По хате прокатился угрюмый смешок. Все потянулись к учителю, напирая друг на друга, пытаясь дотронуться до кандалов.
– Дайте-ка эту эмбдемию сюда, господин, – сказал Аниська учителю. – Пусть полежит пока. Кого-нибудь еще в них закуем.
– Кого же теперь заковывать? – недоуменно спросил учитель. – Не понимаю…
Аниська презрительно прижмурился:
– Неужто некого?
Учитель пожал плечами.
– Звание политического каторжанина делает вам честь. У меня брат, студент, тоже сидел в тюрьме. Он – социалист-революционер. И я тоже… Советую и вам ознакомиться с нашей программой. Вы должны уяснить некоторые истины.
– Учить хотите? – усмехнулся Аниська. Так я уже ученый. Кровавые рубцы на спине имею от старого режима. И что обидно: те, кто подводили нас под пули да под смоленые бечевы, живут да поживают и хомута с нашей шеи снимать не собираются, хотя царю и дали по шапке. Объясните мне, ученый человек, почему это так?
В хате водворилось молчание, потом, как поток сквозь запруду, прорвались голоса:
– Верно, Егорыч, царя прогнали, а царенята остались. Поляка как сосал кровицу, так и зараз сосет.
– И в правлении опять кожелупы сидят!
– Слышите? – спросил Аниська, обернувшись к учителю. – Оказывается, не все кончено. Порядок придется наводить.
Учитель пробормотал что-то невнятное, поспешил протиснуться к выходу…
Хата опустела, и только под закоптелым потолком все еще висел бирюзовый махорочный дым да на глиняном полу валились растоптанные окурки.
Федора убирала со стола остывший чайник, стаканы.
Нервно пощипывая бородку, Аниська вышел во двор. Его томило новое, неясное чувство. Он еще не мог уяснить себе, чего хотелось ему, но встреча с друзьями, настороженность некоторых хуторян беспокоили его все больше.
Тяжелая мгла ночи охватила его. Из-за Мертвого Донца тянуло болотной гнилью, точно из погреба. Займища были черны, и только единственный желтый огонек дрожал где-то у самого кордона. Да, кордон стоял на старом месте! И рыбаки, невидимому, так же ездили от нужды в заповедники, и Емелька Шарапов торговал рыбацкими потом и кровью.

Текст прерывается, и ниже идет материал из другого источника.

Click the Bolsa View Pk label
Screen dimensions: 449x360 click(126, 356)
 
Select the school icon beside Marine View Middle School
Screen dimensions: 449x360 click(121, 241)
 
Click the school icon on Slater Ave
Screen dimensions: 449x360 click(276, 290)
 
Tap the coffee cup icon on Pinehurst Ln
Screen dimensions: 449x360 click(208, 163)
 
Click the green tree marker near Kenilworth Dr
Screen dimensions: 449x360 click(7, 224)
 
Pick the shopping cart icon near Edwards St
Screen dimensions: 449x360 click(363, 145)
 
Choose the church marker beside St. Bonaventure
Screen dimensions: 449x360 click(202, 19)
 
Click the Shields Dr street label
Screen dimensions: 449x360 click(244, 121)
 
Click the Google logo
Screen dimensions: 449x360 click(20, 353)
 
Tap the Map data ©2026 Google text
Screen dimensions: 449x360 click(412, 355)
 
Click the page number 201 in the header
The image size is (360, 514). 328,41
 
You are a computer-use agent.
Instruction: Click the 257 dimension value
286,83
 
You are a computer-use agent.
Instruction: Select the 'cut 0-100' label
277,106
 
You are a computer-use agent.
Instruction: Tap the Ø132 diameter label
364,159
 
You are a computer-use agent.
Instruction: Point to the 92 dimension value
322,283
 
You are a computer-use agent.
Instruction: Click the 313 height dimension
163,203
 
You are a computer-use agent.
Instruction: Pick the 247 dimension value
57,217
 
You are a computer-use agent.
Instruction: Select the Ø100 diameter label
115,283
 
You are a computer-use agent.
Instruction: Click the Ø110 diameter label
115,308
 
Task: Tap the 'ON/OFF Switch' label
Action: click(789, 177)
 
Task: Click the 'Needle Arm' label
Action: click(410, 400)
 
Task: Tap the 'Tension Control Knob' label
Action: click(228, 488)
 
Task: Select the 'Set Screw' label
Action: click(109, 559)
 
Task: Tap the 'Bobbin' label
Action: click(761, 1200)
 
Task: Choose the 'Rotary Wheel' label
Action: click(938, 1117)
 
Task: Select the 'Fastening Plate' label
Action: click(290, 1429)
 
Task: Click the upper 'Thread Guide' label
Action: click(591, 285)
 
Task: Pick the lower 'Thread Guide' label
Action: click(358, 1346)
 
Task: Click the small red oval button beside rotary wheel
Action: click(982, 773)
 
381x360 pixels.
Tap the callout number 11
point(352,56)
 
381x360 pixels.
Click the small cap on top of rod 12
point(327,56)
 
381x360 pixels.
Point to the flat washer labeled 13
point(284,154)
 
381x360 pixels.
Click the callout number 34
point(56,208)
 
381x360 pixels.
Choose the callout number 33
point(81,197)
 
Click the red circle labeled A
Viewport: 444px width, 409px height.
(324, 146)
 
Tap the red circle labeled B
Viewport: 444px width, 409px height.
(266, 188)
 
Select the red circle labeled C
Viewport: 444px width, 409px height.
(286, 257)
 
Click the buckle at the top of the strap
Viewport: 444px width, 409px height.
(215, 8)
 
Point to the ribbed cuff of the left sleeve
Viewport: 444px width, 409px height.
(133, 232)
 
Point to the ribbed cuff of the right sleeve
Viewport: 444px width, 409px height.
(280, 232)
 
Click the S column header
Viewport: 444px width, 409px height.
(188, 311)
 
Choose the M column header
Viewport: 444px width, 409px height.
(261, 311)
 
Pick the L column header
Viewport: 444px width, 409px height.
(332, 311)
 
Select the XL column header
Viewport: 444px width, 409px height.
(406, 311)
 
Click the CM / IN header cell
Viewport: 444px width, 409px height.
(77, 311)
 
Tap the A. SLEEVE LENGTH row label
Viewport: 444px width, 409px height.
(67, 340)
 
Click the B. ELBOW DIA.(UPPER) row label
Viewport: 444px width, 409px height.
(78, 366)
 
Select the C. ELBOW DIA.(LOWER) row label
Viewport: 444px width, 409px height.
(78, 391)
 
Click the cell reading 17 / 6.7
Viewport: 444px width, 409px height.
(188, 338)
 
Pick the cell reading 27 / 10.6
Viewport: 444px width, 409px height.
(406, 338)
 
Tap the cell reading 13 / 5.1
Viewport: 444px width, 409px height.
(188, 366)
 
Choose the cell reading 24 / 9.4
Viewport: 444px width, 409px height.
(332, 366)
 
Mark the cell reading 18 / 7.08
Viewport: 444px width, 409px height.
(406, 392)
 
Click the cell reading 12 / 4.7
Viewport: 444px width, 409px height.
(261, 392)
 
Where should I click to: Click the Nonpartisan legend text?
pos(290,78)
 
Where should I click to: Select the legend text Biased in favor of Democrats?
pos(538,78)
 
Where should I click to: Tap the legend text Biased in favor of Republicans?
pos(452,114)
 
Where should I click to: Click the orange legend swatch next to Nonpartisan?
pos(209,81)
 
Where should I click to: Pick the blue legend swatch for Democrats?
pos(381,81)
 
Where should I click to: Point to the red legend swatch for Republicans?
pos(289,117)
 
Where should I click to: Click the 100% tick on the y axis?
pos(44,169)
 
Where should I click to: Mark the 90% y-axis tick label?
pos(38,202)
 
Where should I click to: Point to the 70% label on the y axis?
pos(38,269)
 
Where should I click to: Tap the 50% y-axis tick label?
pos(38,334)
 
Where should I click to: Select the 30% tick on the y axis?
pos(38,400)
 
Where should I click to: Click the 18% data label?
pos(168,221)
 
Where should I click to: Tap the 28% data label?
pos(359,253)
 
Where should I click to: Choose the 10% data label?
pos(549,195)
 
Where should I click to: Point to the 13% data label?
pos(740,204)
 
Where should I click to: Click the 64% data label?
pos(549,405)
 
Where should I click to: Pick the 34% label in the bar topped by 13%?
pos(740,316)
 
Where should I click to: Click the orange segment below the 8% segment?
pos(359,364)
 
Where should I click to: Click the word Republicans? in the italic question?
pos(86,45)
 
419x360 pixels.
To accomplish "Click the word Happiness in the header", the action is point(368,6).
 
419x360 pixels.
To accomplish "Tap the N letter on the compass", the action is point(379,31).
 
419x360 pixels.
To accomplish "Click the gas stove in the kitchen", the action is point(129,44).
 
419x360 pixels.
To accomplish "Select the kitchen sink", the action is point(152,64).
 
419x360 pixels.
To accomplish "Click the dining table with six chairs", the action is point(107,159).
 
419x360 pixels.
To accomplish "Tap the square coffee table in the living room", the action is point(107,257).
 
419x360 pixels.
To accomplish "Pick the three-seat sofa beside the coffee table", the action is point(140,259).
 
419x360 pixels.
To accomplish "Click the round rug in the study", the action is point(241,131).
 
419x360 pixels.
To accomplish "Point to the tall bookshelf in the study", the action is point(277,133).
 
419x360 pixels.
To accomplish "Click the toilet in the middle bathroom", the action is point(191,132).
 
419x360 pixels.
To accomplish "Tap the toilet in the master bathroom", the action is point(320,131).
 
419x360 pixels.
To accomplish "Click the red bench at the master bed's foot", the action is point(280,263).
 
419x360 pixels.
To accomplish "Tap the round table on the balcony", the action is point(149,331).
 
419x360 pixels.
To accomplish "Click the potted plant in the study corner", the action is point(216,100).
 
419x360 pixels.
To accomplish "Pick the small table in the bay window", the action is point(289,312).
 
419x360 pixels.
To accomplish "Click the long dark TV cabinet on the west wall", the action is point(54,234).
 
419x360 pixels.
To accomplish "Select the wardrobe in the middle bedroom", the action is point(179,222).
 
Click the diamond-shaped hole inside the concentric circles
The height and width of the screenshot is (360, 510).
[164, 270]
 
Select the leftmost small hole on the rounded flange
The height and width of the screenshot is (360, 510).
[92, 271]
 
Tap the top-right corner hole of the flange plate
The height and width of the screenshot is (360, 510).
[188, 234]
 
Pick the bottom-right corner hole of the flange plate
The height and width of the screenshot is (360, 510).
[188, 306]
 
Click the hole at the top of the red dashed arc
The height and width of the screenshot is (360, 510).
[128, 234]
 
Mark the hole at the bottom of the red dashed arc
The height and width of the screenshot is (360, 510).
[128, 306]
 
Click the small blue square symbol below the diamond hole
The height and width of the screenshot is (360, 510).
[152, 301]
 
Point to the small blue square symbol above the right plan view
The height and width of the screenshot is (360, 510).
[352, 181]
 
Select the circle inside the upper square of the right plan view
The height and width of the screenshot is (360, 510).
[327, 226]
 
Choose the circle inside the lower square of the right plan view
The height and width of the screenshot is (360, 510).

И Аниське показалось, что жизнь его ни на минуту не прерывалась каторгой, и три года, проведенных вне хутора, – тяжелый, дурной сон.
Аниська присел на берегу, на камне, задумался. Ему вспомнилась сцена суда.
Высокий, в лепных украшениях зал с люстрой, свисающей с потолка, как в церкви, и бронзовыми канделябрами между окон полон мягкого, успокаивающего света. Пахнет духами, мелодично позвякивают шпоры. Народу в зале немного – больше офицеров и чиновников в черных выутюженных сюртуках. Разговаривают в зале тихо, благопристойно, почти топотом. За судейским столом – огромный портрет царя, изображенного во весь рост. Под портретом холодное сияние орденов, звезд, позументов.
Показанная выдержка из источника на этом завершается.